En las cantinas el repertorio que suelen tener las sinfonolas para acompañar las cubas, chelas, jarras, cubetazos, güisquis, martinis y un cirrótico etcétera, es extenso: desde José Alfredo Jiménez, Javier Solís, pasando por Vicentico Valdez, Daniel Santos, Celio González, Julio Jaramillo, y también por Los Ángeles Negros, Los Terrícolas, José José, Roberto Carlos hasta llegar a Vicente Fernández, Maná y Sin Bandera.

En algunas, el surtido incluye música que no me imagino sonando en esos recintos de adoración dionisiaca: Duke Ellington, Ella Fitzgerald, Yo Yo Ma, e incluso la banda sonora de El Señor de los Anillos y la novena sinfonía de Beethoven.

La luz blanca y clara del alcohol, como la definiera Jack London, afianza la reflexión; propicia un empírico psicoanálisis; busca respuestas que no te has preguntado; sana raspones en la piel del espíritu; pone en sintonía mente y cuerpo; balancea el andamio psicomotor que nos permite actuar como seres normales y también, proporciona el valor suficiente para mostrar a los acompañante, los gustos musicales más extraños, disparatados y ridículos. Y lo que es peor, justificarlos.

Me he topado con melómanos consumados que al comienzo de la farra presumen su extensa cantidad de vinilos en perfecto estado, para ya acalambrados echan mano a Miguel Bosé o Mecano. En una ocasión bebí con un agudo periodista, quien en juicio se tenía por consumado crítico musical y ya acalambrados, me confió que ya entrado le daba por escuchar el disco Vuela vuela, de Magneto. El cual me mostró, sacado desde lo más hondo del sótano de su casa. Nunca había visto que en el vinilo trae la foto de la portada (aunque no creo que este detalle importe a muchos).

Otra sorpresa musical fue que, a invitación de un amigo locutor -a quien le envidiaba la imponente colección de emepetrés que transportaba en el disco duro de su ordenador portátil- fuimos a tomar algunos litros de cerveza, pero durante toda la ingesta, el sujeto me obligó a enterarme de la vida y obra de Los Tigres del Norte.

Otro carnal, que es artista plástico, me dio una cátedra de tolerancia musical cuando después de 12 horas de heavy metal, trash, death y power, compartió conmigo un secreto que literalmente me malviajó y gachó cuando sacó toda la discografía de Intocable.

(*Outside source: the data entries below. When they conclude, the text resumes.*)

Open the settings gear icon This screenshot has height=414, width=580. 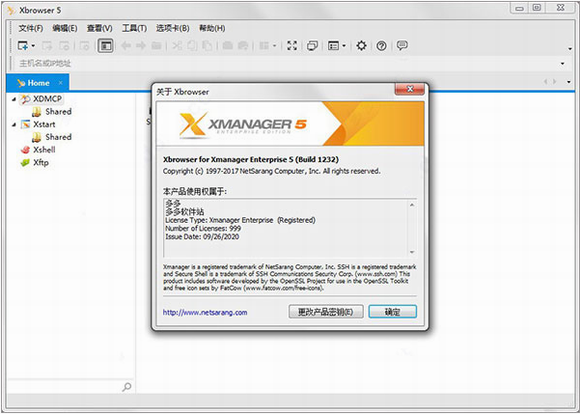coord(361,46)
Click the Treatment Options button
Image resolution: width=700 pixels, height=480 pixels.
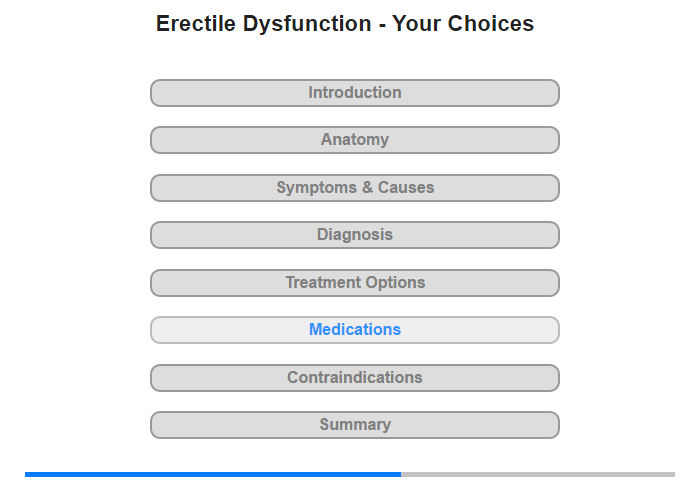point(354,283)
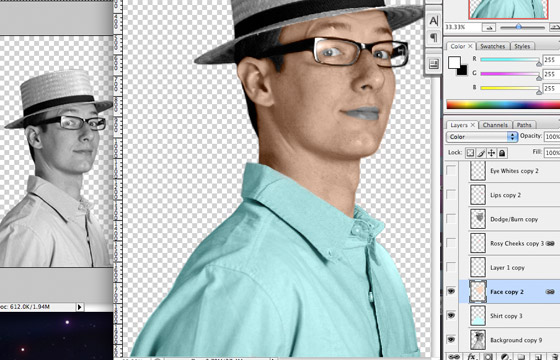Click the lock position icon
560x360 pixels.
point(491,153)
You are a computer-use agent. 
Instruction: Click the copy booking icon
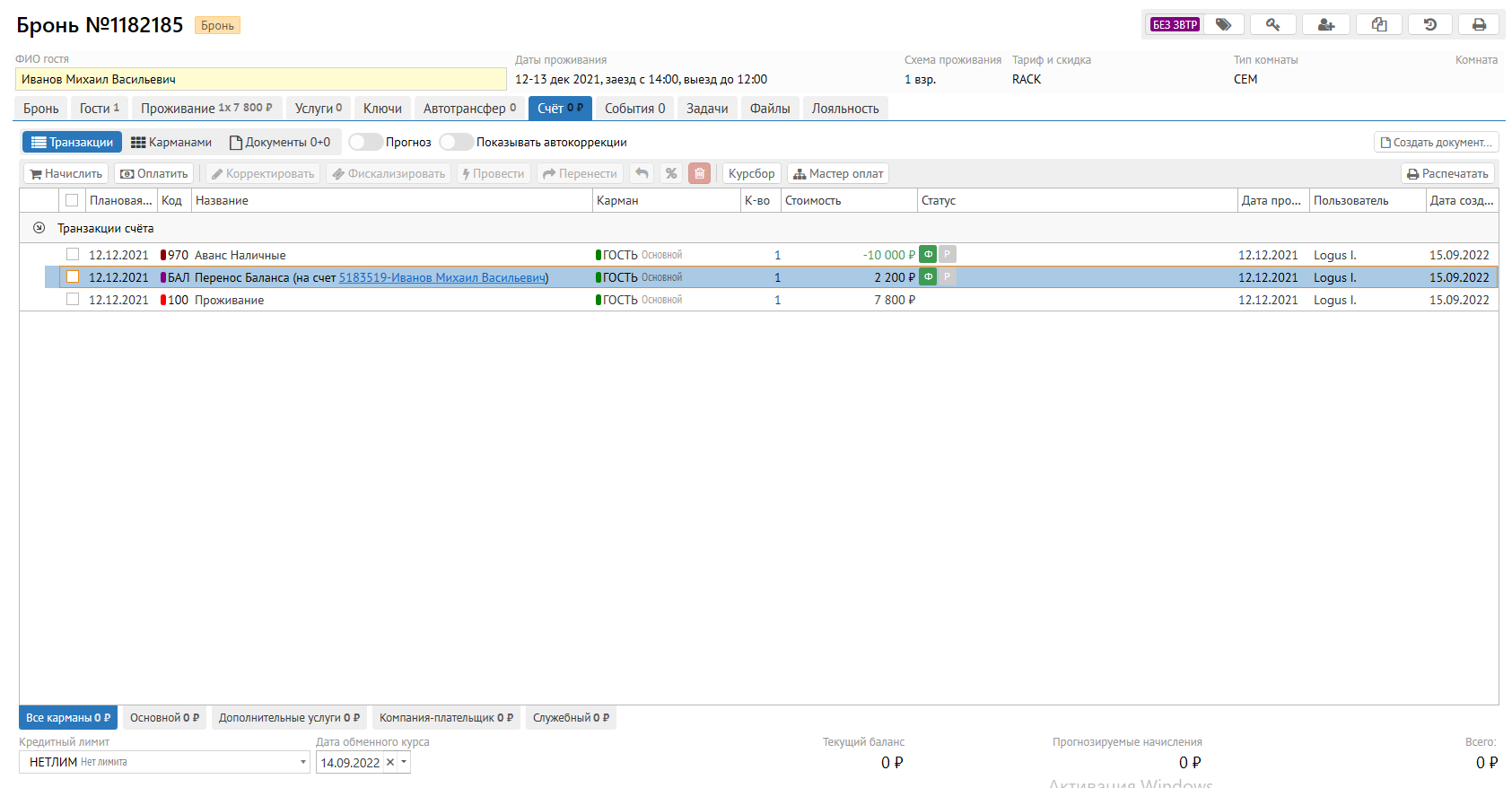(x=1379, y=24)
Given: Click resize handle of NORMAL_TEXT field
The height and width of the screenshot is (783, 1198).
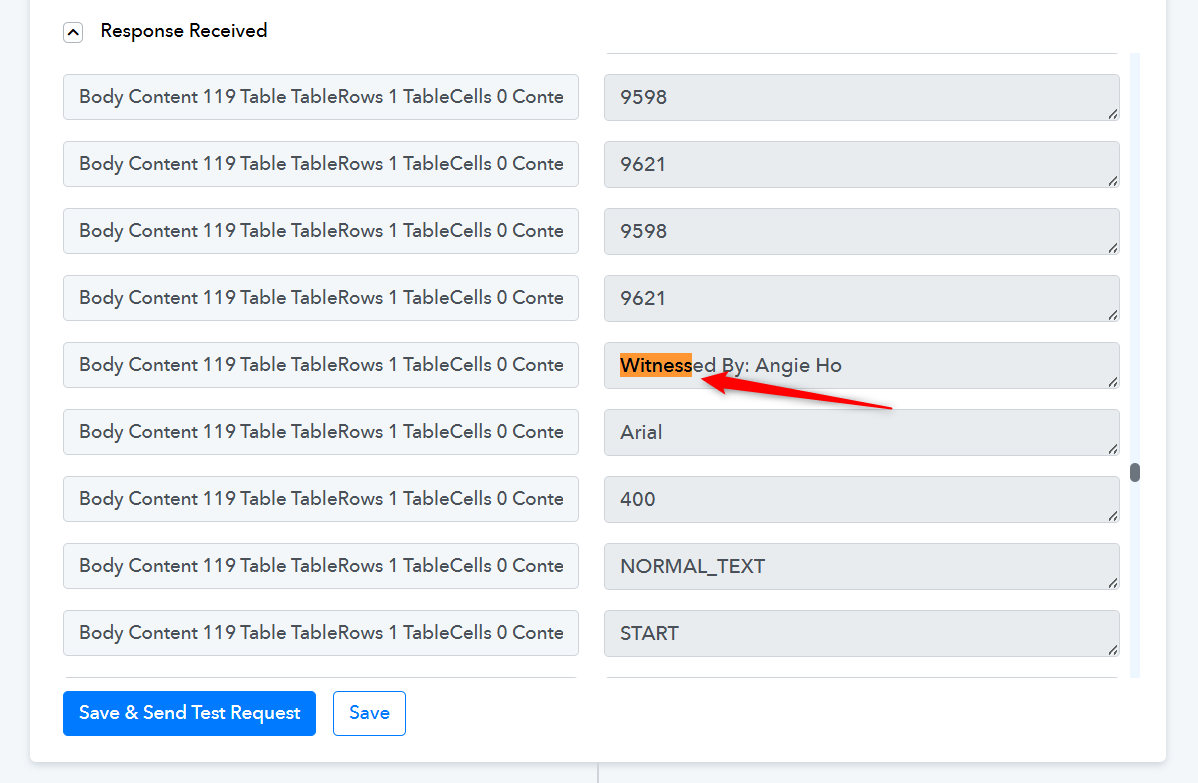Looking at the screenshot, I should tap(1113, 583).
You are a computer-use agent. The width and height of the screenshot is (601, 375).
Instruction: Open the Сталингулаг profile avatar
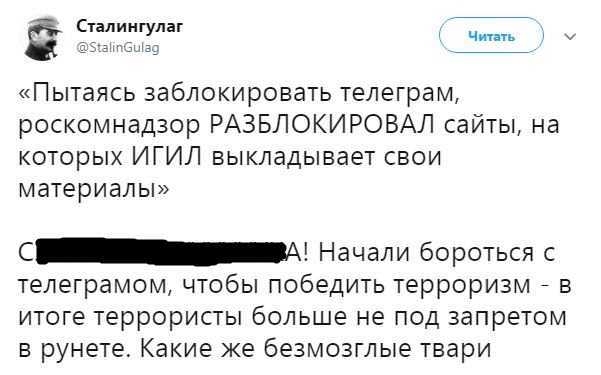[41, 37]
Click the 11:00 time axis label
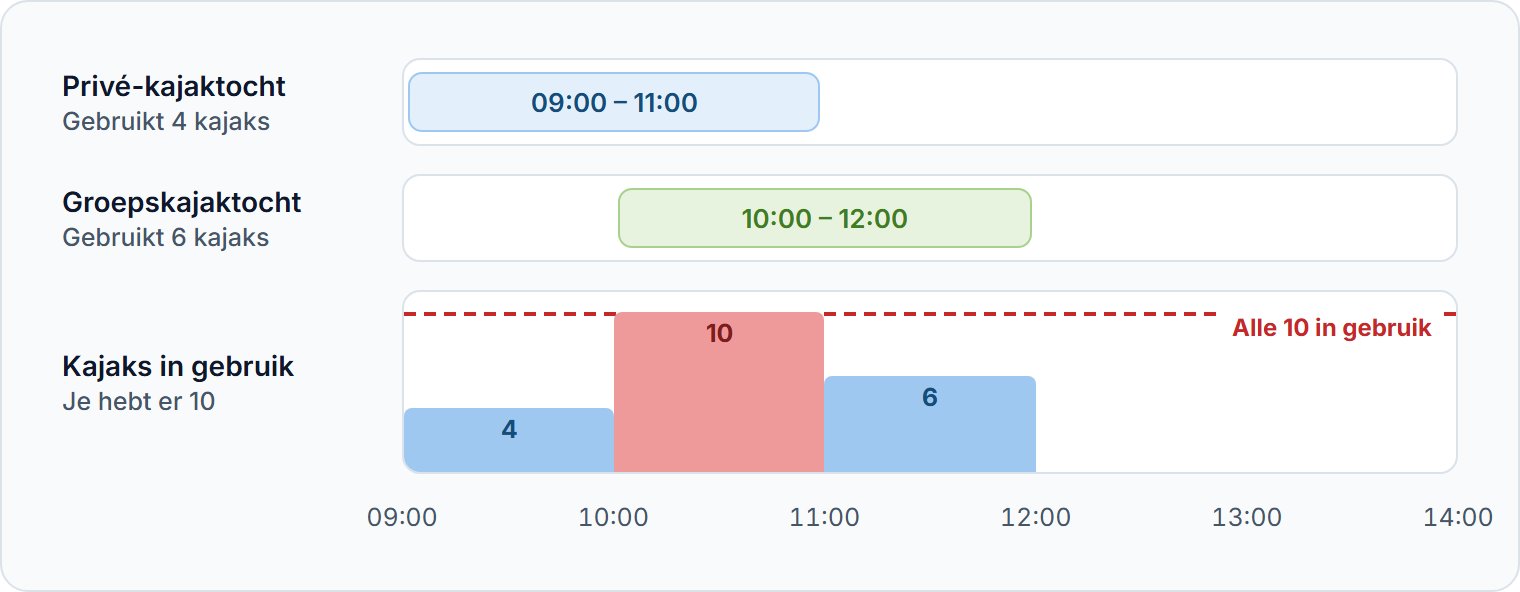 click(x=824, y=518)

No es que esté en contra del eclecticismo de cada uno. Tampoco pretendo burlarme de los secretos más recónditos que el pisto deja al descubierto. Entiendo, como bien dijo Eduardo Añorve, que si una rola, independientemente de su contexto histórico, llega a representar una vivencia, un recuerdo o una imagen, lo demás vale una soberana sombrilla.

Ahora bien, Dizzy Gilespie es extraordinario, pero con ocho caguamas entre pecho y espalda su propuesta se escucha diferente. Lo mismo sucede con Björk, de quien alguna vez me chuté cuatro veces Medulla, entre varios litros de Charanda, y todo porque al anfitrión proclamó que su estéreo era territorio autónomo y que nada ni nadie podría usarlo más que él.

Alguna vez tuve un vecino que era músico, tocaba corno francés (aunque de francés yo no le veía nada a esa trompetota como la que usa la música de viento) y diariamente debía desayunar escuchando desde mi casa, el alto volumen de su aparato de sonido tocando a Rachmaninov, Korsakov, Wagner o Schumann (lo cual le agradezco muchísimo). Pero cuando se ponía beodo el panorama musical cambiaba radicalmente: El Show de los Vázquez o Super Lamas entraban por cada hendidura de mi ventana.

Para todo mal mezcal, para todo bien, también, aseguran acá en el sur del país. Y con cada copa, el panorama musical varía según el bagaje y preferencias de cada uno. Porque en géneros, se rompen gustos.